Con la religión (principalmente la cristiana) me ocurre algo ciertamente extraño y difícil de explicar. Veamos, no creo en un "Ser" superior divino alguno. No creo que un señor con barba y túnica blanca se aburriese en su reino de "la nada" y decidiera un buen día crear vida porque sí. Para mí no somos sino fruto del caos y el azar. Del esquivo y caprichoso azar. Pero, a pesar de todo, no puedo evitar sentir una cierta fascinación por estos temas y su idiosincrasia. Me veo arrastrado a ver películas que traten del tema religioso (siempre en una vertiente un tanto apocalíptica o transgresora, cierto es), libros filosóficos como el "Temor y temblor" de Søren Kierkegaard... Y es que quiero llegar a entender por qué tanto fanatismo y locura en torno a ciertas figuras icónicas supuestamente salvadoras. Quiero ver en qué me equivoco en mis razonamientos propios... Pero aún, a día de hoy, no he encontrado respuesta alguna que haga tambalear mis (no) convicciones.
ResponderEliminarPara mí, la religión no sirve sino para exteriorizar y ocultar nuestros propios fantasmas y miedos personales. El cristianismo, que es lo que tengo más cerca, está repleto de detalles violentos y hasta, si me apuras, sadomasoquistas, donde la continua evocación del cielo y el infierno no son sino condicionamientos del comportamiento. Es una religión que ha edificado sus cimientos sobre conceptos como el sufrimiento, la pasión desmedida, las torturas de sus mártires y de la fe ciega en algo intangible e increíble (de no asimilable, no de asombroso)... O es que hemos olvidado ya que la Iglesia, durante cientos y cientos de años, ha sido una insitución de poder corrupto, politizado y propagadora del oscurantismo...
Todo este "rechazo" hacia estos conceptos religiosos viene de mi infancia. Y es que criarse junto al regazo de una madre tremendamente religiosa y fanática, no hace sino que tomes aversión hacia lo que te obligan a sentir amor. Noches de terror y pesadillas he tenido yo, créanme que no les miento, pensando en que en cualquier momento se me iba a aparecer la mismísima Virgen para llevarme con ella a su reino de paz y pajaritos cantores. Y lo peor no es que viniera a por mí, sino que imaginaba que vendría tremendamente envejecida y con la ropa hecha harapos, sucia como una mendiga y desdentada como mi abuela...
Como habrás visto, comparto tu punto de vista y tras releer la Biblia en más de una ocasión, sigo sin que me convenza nada de lo que allí pone.
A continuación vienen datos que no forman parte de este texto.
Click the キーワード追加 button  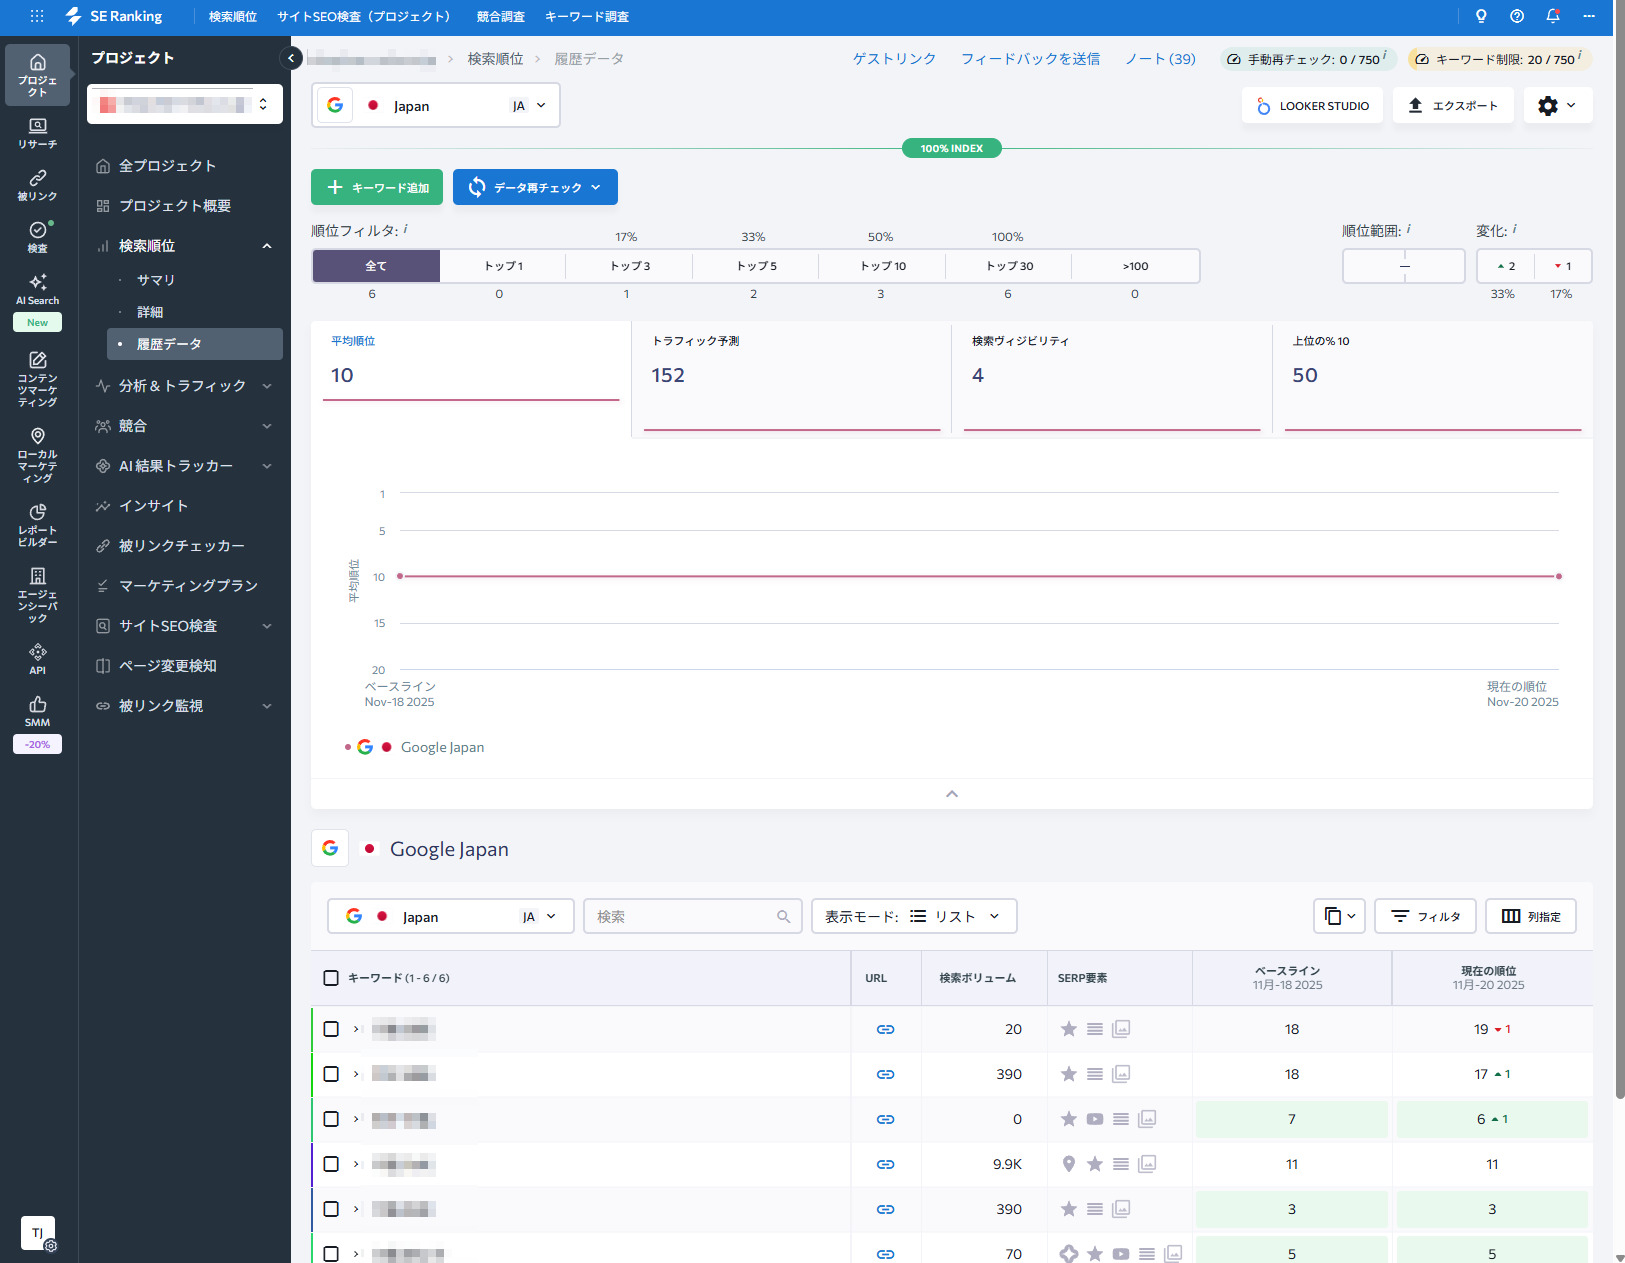pos(377,187)
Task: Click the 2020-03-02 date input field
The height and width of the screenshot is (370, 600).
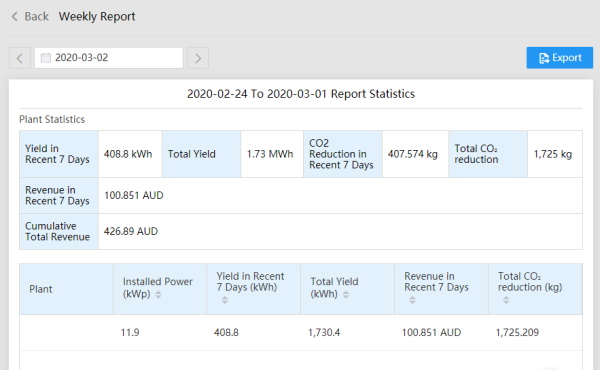Action: point(109,58)
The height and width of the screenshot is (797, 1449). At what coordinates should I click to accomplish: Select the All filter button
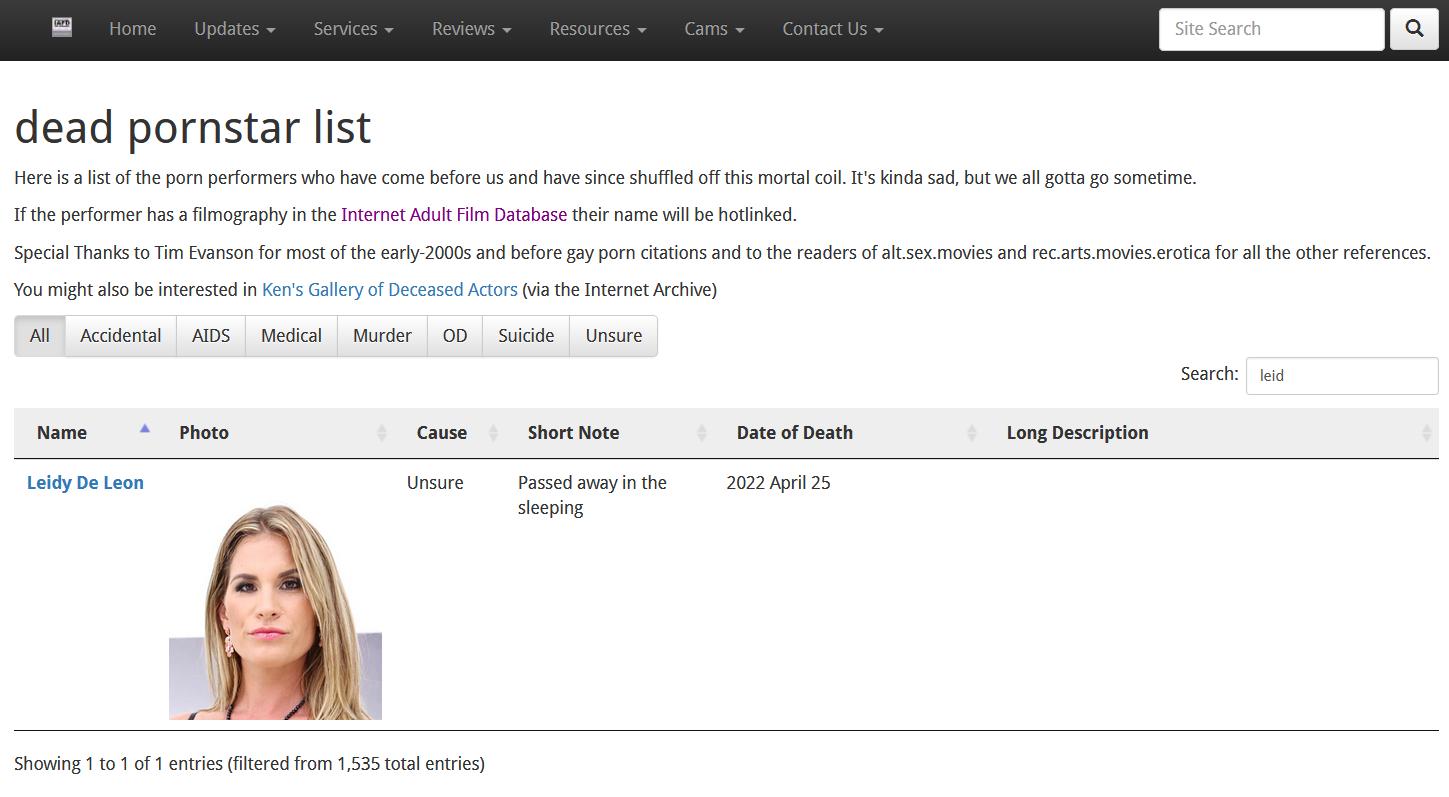[40, 336]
Lo único que me convence es como obra de ficción o como pasajes poéticos como el de Job que comentas.
Yo, a pesar de ser ateo, también siento una fascinación por la religión, quizás un poso de cuando de niño y joven creía (o quería creer) ser creyente.
ResponderEliminarQuizás nuestro impulso religioso venga de nuestro miedo a la muerte, pero aún así ha habido grandes civilizaciones como la Mesopotámica (en la que se incluye Israel) o en parte los griegos, donde la perspectiva de la vida ultraterrena era todo menos segura, bien inexistente o bien en forma de un reino subterráneo donde los muertos estaban en un estado letargo o en forma de sombra, es decir, mucho peor que vivos, quedando reservada cualquier tipo de exaltación a unos pocos y escasos elegidos.
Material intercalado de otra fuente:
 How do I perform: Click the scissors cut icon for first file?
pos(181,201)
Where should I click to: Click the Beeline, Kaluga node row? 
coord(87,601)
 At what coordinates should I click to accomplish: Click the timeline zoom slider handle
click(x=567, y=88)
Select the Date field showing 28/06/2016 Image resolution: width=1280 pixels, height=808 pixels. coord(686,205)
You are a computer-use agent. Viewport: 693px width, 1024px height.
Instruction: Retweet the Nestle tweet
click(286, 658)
El gran problema, para cualquier creyente, es como interpretar los mandatos de un ser todopoderoso que no se comunica con nosotros o que si lo hace es mediante enigmas y signos ambiguos. Eso podría explicar la intransigencia, intolerancia y fanatismo de muchos de ellos, en el fondo temerosos de que sus ideas sean simplemente imaginaciones suyas.
En el caso de la Biblia, como decía cierto escritor, lo mejor es que hay muchos autores implicados en su redacción, con lo que nos enfrentamos a opiniones muy diversas e incluso opuestas, sin contar que se han englobado en ella multitud de leyendas y relatos populares, como toda la saga de David y Salomón, que curiosamente al final son las partes que más se recuerdan, y no las teológicas.